Actually, is it true that we see multiple Xio errors, or it is always the same (lost connection with the Xserver)? If whacking the clients makes sense, why not doing it before sending SIGTERM to kill the server!?
I think the reason some programs don't get killed (e.g. gconf) is that these are not X programs, but just daemons that don't connect to the Xserver, so you probably can't kill them with XKillClient. I think in the normal case, GDM does call the function to whack clients before the Xserver dies. Perhaps the problem is that when you use control-alt-backspace, the Xserver dies in a way controlled by GDM. This, I think, is why it works from a console, but not via control-alt-backspace. After thinking about all this, I guess I don't understand the need to check for xioerrors at all here. Why do we care about them if we're just killing the clients before we shutdown? They will be shutdown anyway, even if we don't whack the clients. I'd say we could do one of a few things: 1) Just get rid of this whack_clients code. If this causes bug 126071 to reappear, then it probably should be fixed a better way. Perhaps broken PAM modules should be fixed rather than trying to fix this in GDM. 2) Fix the code to not call XKillClient, but instead kill all child processes which would require navigating the process tree and killing them in a sane order (leaf nodes inwards) by sending them a HUP signal or something reasonable. This would also fix bug #152907. 3) Fix the code so that it ignores xioerrors completely after the whack clients call. This isn't as good as solution #2, I think, but is less work and keeps the functionality mostly the same, warts and all. Would also be nice to make the slave consume the Xioerror event so the daemon doesn't get bothered by it. What do you think. I think I'm agreeable to any of these solutions. Note related bug #402360 - perhaps we should try to fix this issue at the same time? Does our discussion so far help us understand what might be going on there?

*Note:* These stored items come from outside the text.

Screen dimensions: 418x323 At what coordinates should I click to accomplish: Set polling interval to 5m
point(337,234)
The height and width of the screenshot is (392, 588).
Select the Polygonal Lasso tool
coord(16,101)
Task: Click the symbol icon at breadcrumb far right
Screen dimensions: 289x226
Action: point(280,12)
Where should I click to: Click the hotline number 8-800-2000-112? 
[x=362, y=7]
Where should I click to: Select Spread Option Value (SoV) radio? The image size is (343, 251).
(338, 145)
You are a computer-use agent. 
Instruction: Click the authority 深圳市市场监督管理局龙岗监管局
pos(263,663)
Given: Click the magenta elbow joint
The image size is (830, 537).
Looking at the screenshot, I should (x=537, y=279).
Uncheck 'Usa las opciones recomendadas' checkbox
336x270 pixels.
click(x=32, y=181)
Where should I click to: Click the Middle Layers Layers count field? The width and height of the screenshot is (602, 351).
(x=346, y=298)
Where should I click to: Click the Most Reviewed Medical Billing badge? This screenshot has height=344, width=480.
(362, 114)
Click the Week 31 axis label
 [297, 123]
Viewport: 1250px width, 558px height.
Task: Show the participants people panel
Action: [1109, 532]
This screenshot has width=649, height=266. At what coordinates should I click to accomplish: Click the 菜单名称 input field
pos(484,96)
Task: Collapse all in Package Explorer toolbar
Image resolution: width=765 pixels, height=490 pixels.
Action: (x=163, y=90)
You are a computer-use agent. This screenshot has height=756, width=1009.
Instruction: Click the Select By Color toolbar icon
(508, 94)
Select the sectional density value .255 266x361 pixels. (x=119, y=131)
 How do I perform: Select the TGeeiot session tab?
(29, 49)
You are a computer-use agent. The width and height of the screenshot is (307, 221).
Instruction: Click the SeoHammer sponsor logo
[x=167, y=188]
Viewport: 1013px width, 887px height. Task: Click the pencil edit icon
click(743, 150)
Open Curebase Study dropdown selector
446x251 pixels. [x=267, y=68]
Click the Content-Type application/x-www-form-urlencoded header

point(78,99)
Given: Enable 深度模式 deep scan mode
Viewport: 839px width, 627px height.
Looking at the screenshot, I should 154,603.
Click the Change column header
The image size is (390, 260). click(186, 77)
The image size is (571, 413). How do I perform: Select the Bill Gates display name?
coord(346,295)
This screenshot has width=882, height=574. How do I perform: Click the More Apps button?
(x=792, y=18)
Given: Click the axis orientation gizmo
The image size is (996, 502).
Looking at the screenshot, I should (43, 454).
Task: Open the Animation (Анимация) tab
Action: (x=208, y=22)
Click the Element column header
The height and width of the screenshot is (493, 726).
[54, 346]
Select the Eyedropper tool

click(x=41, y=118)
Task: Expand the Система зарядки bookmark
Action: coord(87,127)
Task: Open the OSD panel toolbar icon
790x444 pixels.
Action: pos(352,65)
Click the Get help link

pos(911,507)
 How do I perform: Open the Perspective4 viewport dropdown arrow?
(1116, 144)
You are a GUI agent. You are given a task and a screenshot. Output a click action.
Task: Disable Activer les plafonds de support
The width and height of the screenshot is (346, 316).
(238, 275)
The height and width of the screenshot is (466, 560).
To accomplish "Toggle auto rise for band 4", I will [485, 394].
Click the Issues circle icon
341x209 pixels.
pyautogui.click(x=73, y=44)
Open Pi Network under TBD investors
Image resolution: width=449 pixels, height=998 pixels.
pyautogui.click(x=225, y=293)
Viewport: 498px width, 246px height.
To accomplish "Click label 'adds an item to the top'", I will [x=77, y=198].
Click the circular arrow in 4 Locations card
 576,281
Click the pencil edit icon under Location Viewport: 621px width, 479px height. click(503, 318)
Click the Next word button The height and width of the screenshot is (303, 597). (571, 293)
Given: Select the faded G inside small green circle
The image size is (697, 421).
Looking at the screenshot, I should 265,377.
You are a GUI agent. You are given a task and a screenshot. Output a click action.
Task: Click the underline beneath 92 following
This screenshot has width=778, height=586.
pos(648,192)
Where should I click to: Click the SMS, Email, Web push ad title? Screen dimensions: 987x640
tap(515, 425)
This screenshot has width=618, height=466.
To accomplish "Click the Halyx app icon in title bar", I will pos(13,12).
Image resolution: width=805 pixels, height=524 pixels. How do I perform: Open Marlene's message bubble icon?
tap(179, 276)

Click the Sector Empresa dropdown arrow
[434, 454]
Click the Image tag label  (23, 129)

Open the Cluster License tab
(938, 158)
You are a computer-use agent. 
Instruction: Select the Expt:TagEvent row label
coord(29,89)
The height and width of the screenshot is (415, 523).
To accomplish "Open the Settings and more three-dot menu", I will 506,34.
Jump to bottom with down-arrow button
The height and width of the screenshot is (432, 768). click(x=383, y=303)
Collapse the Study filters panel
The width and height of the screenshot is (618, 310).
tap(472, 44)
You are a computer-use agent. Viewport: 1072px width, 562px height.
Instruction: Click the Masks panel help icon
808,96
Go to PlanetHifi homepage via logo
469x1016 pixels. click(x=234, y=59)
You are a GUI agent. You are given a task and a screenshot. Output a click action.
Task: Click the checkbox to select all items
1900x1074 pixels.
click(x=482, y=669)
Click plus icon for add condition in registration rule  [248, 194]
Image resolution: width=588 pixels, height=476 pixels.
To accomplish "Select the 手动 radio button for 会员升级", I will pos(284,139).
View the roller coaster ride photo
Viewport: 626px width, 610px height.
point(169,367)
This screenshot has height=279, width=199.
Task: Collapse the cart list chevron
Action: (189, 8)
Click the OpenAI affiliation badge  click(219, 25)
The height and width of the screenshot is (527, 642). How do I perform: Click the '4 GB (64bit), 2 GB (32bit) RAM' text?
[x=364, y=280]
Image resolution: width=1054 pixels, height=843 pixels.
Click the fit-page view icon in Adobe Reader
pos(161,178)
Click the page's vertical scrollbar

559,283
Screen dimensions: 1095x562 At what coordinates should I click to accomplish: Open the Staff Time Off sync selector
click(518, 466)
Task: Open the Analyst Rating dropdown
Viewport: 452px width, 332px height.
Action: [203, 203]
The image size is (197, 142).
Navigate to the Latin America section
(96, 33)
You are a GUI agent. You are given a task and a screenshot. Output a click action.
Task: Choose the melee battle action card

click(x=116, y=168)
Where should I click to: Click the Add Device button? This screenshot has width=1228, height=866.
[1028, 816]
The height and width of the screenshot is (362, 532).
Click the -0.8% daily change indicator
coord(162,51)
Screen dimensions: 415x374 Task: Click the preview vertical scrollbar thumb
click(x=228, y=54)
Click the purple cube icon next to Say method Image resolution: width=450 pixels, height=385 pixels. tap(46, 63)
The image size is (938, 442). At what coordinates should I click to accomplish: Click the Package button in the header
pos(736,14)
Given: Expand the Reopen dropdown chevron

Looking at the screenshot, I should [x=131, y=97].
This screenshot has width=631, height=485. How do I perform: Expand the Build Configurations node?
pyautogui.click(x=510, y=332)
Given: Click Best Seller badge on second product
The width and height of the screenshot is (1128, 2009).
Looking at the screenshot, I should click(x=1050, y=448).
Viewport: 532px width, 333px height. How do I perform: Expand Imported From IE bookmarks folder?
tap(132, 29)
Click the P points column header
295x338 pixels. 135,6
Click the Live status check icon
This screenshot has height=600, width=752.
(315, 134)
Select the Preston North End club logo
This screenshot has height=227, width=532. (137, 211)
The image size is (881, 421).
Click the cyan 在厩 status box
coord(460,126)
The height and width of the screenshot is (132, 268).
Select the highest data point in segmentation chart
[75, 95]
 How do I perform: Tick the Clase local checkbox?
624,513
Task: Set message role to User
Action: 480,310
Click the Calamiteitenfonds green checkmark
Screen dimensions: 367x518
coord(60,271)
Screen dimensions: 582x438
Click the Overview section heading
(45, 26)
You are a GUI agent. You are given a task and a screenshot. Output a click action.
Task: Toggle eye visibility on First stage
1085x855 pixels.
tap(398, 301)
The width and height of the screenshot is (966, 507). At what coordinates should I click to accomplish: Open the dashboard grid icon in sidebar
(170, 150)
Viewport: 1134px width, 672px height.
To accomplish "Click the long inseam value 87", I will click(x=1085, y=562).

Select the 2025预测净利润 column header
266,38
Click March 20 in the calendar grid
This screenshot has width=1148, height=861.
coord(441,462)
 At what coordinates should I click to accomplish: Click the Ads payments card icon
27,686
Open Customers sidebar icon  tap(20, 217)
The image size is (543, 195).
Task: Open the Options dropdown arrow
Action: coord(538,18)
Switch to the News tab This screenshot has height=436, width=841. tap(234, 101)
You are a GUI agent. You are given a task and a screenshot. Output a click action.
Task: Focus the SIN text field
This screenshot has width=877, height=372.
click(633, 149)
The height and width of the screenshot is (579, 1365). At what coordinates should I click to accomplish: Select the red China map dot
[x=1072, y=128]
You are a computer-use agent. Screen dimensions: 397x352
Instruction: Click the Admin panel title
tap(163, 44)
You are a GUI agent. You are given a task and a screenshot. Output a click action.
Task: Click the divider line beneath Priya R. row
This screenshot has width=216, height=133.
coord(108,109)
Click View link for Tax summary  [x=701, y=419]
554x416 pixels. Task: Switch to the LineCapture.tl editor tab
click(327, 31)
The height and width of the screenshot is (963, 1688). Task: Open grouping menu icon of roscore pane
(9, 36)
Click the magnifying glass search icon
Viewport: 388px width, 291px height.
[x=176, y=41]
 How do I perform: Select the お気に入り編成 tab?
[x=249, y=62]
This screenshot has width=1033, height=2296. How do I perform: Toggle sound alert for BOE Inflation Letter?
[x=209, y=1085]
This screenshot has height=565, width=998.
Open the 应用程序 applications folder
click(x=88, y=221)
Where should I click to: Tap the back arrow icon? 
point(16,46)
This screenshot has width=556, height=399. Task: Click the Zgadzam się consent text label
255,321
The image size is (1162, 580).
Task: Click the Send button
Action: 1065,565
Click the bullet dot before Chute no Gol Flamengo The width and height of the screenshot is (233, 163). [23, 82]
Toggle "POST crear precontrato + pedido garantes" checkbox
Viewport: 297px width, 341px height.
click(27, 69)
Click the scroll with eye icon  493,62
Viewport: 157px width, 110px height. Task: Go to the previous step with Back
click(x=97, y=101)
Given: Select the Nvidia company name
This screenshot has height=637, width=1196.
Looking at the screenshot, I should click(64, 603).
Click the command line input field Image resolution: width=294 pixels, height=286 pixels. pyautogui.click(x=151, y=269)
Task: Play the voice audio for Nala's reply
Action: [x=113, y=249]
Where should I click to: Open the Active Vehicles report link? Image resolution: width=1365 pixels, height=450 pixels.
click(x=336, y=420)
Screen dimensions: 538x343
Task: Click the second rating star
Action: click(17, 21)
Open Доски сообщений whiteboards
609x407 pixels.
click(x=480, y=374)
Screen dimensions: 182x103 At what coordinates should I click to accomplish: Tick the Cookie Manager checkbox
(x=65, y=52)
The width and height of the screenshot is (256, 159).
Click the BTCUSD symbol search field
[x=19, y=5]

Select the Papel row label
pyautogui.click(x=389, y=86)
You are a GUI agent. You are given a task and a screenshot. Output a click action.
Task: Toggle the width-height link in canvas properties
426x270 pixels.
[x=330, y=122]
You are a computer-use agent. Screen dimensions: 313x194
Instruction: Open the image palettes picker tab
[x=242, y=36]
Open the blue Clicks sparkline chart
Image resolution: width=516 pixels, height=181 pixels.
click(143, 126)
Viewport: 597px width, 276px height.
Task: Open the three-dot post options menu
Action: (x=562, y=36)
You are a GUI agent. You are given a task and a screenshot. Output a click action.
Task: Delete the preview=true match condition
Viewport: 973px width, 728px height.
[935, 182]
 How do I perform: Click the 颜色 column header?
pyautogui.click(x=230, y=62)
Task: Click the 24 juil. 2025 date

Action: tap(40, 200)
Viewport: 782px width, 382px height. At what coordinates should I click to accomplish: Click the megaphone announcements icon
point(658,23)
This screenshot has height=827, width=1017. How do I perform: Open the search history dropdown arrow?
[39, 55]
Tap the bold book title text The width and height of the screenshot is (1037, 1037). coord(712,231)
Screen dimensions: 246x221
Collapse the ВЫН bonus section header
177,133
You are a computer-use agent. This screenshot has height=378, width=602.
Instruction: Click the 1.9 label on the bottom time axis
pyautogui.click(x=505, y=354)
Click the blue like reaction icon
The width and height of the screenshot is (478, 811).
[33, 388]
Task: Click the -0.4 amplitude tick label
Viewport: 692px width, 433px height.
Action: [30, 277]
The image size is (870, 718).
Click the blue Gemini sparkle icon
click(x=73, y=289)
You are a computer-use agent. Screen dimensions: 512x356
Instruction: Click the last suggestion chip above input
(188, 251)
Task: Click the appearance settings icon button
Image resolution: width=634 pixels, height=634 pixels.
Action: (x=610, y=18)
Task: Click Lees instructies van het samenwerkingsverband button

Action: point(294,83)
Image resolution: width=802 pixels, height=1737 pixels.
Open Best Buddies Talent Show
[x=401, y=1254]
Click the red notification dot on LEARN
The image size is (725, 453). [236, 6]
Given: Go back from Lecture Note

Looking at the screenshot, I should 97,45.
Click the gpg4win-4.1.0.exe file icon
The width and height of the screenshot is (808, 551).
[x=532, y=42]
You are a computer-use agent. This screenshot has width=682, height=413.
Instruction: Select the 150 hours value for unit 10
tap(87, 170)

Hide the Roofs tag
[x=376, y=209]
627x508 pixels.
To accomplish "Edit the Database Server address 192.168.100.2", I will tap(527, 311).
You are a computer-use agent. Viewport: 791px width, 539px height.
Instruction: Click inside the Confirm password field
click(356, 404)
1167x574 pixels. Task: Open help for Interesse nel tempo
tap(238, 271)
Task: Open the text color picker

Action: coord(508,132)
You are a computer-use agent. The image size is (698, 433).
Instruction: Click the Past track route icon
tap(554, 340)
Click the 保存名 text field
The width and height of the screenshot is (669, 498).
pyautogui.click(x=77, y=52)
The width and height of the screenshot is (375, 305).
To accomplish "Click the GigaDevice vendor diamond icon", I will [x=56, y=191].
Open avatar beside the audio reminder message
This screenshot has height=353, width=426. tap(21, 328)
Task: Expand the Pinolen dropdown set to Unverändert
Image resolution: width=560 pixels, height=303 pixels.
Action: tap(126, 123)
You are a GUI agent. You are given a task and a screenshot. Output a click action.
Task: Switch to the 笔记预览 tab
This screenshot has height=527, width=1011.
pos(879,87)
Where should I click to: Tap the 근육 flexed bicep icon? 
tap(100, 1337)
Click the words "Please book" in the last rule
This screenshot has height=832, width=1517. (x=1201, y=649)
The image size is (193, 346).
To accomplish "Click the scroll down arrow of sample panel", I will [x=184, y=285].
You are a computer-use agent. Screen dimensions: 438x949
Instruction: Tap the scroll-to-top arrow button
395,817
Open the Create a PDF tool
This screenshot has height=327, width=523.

I'm quite amenable to any of the 3 and I'm more than willing to do any testing/debugging for any options you choose. I have a sympathy for 1) but I do appreciate that with 2) you get two birds with a stone ....... 3) could be tricky actually; I think that the best way to do it is with something similar to my first hack (well, not using ignore_xerror_handler but a new empty ignore_xioerror_handler). What I did in 4) comment #14 is not correctly working (for instance post-session scripts are not called) because if the error is not trapped in slave.c is then propagated to the daemon. >After thinking about all this, I guess I don't understand the need to check for >xioerrors at all here. Why do we care about them if we're just killing the >clients before we shutdown? The way I see it is that if you keep the whack code, you also need to have a local xioerror handler in slave, otherwise the xioerror(s) which are caused by that code are propagated to the daemon and the shutdown is not done the way you would like it to be done. I don't see a link with bug #402360. Isn't that an unexpected X server crash?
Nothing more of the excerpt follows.